Problem requirements: The response should consist of the records that follow, printed exactly.
[Opening Extracted information section]
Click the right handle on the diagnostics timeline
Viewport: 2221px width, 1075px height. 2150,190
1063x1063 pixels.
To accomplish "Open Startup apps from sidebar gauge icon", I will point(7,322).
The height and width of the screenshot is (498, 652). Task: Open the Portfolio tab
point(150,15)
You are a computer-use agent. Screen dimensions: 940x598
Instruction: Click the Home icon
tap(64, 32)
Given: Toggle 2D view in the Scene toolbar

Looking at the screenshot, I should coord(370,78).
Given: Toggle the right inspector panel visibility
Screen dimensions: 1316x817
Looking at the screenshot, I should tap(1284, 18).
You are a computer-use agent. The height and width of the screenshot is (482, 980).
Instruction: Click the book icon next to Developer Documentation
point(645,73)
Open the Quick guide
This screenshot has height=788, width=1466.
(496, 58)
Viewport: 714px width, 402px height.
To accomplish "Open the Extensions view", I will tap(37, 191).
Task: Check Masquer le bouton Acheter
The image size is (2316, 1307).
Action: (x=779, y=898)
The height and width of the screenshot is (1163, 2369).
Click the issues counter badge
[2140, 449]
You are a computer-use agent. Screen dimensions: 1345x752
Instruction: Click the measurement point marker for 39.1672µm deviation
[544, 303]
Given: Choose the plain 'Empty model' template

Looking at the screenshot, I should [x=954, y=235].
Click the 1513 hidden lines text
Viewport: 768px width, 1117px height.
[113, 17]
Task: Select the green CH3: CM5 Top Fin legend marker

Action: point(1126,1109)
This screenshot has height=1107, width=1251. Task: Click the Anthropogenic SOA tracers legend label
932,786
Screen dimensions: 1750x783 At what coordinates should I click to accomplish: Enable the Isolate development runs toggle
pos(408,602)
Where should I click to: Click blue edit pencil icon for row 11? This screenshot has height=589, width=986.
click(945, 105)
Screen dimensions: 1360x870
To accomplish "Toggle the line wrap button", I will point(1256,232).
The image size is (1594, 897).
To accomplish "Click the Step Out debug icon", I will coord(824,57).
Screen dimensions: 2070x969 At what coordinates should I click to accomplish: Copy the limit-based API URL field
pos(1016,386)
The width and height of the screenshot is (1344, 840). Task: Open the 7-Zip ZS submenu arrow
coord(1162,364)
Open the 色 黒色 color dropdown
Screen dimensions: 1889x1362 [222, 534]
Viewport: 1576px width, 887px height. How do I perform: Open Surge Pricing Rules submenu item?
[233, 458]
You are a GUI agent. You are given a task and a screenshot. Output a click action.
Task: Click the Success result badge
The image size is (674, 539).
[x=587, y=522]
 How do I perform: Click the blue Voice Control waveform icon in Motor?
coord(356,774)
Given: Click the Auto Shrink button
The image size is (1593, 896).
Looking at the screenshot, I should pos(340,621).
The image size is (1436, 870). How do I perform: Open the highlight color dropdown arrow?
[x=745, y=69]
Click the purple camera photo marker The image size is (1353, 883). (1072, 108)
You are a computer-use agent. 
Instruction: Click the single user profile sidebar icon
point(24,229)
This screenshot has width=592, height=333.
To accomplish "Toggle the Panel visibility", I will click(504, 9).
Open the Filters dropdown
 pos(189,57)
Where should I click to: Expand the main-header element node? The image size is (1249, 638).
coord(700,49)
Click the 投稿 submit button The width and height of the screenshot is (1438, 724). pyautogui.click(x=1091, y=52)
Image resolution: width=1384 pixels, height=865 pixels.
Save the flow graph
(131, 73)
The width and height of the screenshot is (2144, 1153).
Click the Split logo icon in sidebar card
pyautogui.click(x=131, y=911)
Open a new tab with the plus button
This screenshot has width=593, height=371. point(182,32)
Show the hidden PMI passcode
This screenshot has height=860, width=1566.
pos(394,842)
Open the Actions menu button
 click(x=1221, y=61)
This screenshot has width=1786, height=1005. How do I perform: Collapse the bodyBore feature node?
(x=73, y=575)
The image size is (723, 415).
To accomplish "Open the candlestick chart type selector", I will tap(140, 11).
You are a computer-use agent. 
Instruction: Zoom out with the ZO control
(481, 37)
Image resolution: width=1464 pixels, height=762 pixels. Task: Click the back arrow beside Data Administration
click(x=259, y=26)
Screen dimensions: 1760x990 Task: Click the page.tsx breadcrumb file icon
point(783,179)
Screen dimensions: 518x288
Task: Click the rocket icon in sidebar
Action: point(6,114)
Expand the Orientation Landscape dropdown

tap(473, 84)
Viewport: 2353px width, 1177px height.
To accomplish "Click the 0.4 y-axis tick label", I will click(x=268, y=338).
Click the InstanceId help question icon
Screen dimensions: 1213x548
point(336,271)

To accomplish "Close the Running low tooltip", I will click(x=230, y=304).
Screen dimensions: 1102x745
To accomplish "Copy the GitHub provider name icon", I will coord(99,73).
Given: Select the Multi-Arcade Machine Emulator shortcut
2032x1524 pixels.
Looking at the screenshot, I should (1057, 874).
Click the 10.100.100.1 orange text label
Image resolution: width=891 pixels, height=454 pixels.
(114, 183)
[Closing Extracted information section]
Result of the exercise:
Click the right handle on the diagnostics timeline
Viewport: 2221px width, 1075px height. 2150,190
1063x1063 pixels.
To accomplish "Open Startup apps from sidebar gauge icon", I will point(7,322).
The height and width of the screenshot is (498, 652). Task: Open the Portfolio tab
point(150,15)
You are a computer-use agent. Screen dimensions: 940x598
Instruction: Click the Home icon
tap(64, 32)
Given: Toggle 2D view in the Scene toolbar

Looking at the screenshot, I should coord(370,78).
Given: Toggle the right inspector panel visibility
Screen dimensions: 1316x817
Looking at the screenshot, I should tap(1284, 18).
You are a computer-use agent. The height and width of the screenshot is (482, 980).
Instruction: Click the book icon next to Developer Documentation
point(645,73)
Open the Quick guide
This screenshot has height=788, width=1466.
(496, 58)
Viewport: 714px width, 402px height.
To accomplish "Open the Extensions view", I will tap(37, 191).
Task: Check Masquer le bouton Acheter
The image size is (2316, 1307).
Action: (x=779, y=898)
The height and width of the screenshot is (1163, 2369).
Click the issues counter badge
[2140, 449]
You are a computer-use agent. Screen dimensions: 1345x752
Instruction: Click the measurement point marker for 39.1672µm deviation
[544, 303]
Given: Choose the plain 'Empty model' template

Looking at the screenshot, I should [x=954, y=235].
Click the 1513 hidden lines text
Viewport: 768px width, 1117px height.
[113, 17]
Task: Select the green CH3: CM5 Top Fin legend marker

Action: point(1126,1109)
This screenshot has height=1107, width=1251. Task: Click the Anthropogenic SOA tracers legend label
932,786
Screen dimensions: 1750x783 At what coordinates should I click to accomplish: Enable the Isolate development runs toggle
pos(408,602)
Where should I click to: Click blue edit pencil icon for row 11? This screenshot has height=589, width=986.
click(945, 105)
Screen dimensions: 1360x870
To accomplish "Toggle the line wrap button", I will point(1256,232).
The image size is (1594, 897).
To accomplish "Click the Step Out debug icon", I will coord(824,57).
Screen dimensions: 2070x969 At what coordinates should I click to accomplish: Copy the limit-based API URL field
pos(1016,386)
The width and height of the screenshot is (1344, 840). Task: Open the 7-Zip ZS submenu arrow
coord(1162,364)
Open the 色 黒色 color dropdown
Screen dimensions: 1889x1362 [222, 534]
Viewport: 1576px width, 887px height. How do I perform: Open Surge Pricing Rules submenu item?
[233, 458]
You are a GUI agent. You are given a task and a screenshot. Output a click action.
Task: Click the Success result badge
The image size is (674, 539).
[x=587, y=522]
 How do I perform: Click the blue Voice Control waveform icon in Motor?
coord(356,774)
Given: Click the Auto Shrink button
The image size is (1593, 896).
Looking at the screenshot, I should pos(340,621).
The image size is (1436, 870). How do I perform: Open the highlight color dropdown arrow?
[x=745, y=69]
Click the purple camera photo marker The image size is (1353, 883). (1072, 108)
You are a computer-use agent. 
Instruction: Click the single user profile sidebar icon
point(24,229)
This screenshot has width=592, height=333.
To accomplish "Toggle the Panel visibility", I will click(504, 9).
Open the Filters dropdown
 pos(189,57)
Where should I click to: Expand the main-header element node? The image size is (1249, 638).
coord(700,49)
Click the 投稿 submit button The width and height of the screenshot is (1438, 724). pyautogui.click(x=1091, y=52)
Image resolution: width=1384 pixels, height=865 pixels.
Save the flow graph
(131, 73)
The width and height of the screenshot is (2144, 1153).
Click the Split logo icon in sidebar card
pyautogui.click(x=131, y=911)
Open a new tab with the plus button
This screenshot has width=593, height=371. point(182,32)
Show the hidden PMI passcode
This screenshot has height=860, width=1566.
pos(394,842)
Open the Actions menu button
 click(x=1221, y=61)
This screenshot has width=1786, height=1005. How do I perform: Collapse the bodyBore feature node?
(x=73, y=575)
The image size is (723, 415).
To accomplish "Open the candlestick chart type selector", I will tap(140, 11).
You are a computer-use agent. 
Instruction: Zoom out with the ZO control
(481, 37)
Image resolution: width=1464 pixels, height=762 pixels. Task: Click the back arrow beside Data Administration
click(x=259, y=26)
Screen dimensions: 1760x990 Task: Click the page.tsx breadcrumb file icon
point(783,179)
Screen dimensions: 518x288
Task: Click the rocket icon in sidebar
Action: point(6,114)
Expand the Orientation Landscape dropdown

tap(473, 84)
Viewport: 2353px width, 1177px height.
To accomplish "Click the 0.4 y-axis tick label", I will click(x=268, y=338).
Click the InstanceId help question icon
Screen dimensions: 1213x548
point(336,271)

To accomplish "Close the Running low tooltip", I will click(x=230, y=304).
Screen dimensions: 1102x745
To accomplish "Copy the GitHub provider name icon", I will coord(99,73).
Given: Select the Multi-Arcade Machine Emulator shortcut
2032x1524 pixels.
Looking at the screenshot, I should (1057, 874).
Click the 10.100.100.1 orange text label
Image resolution: width=891 pixels, height=454 pixels.
(114, 183)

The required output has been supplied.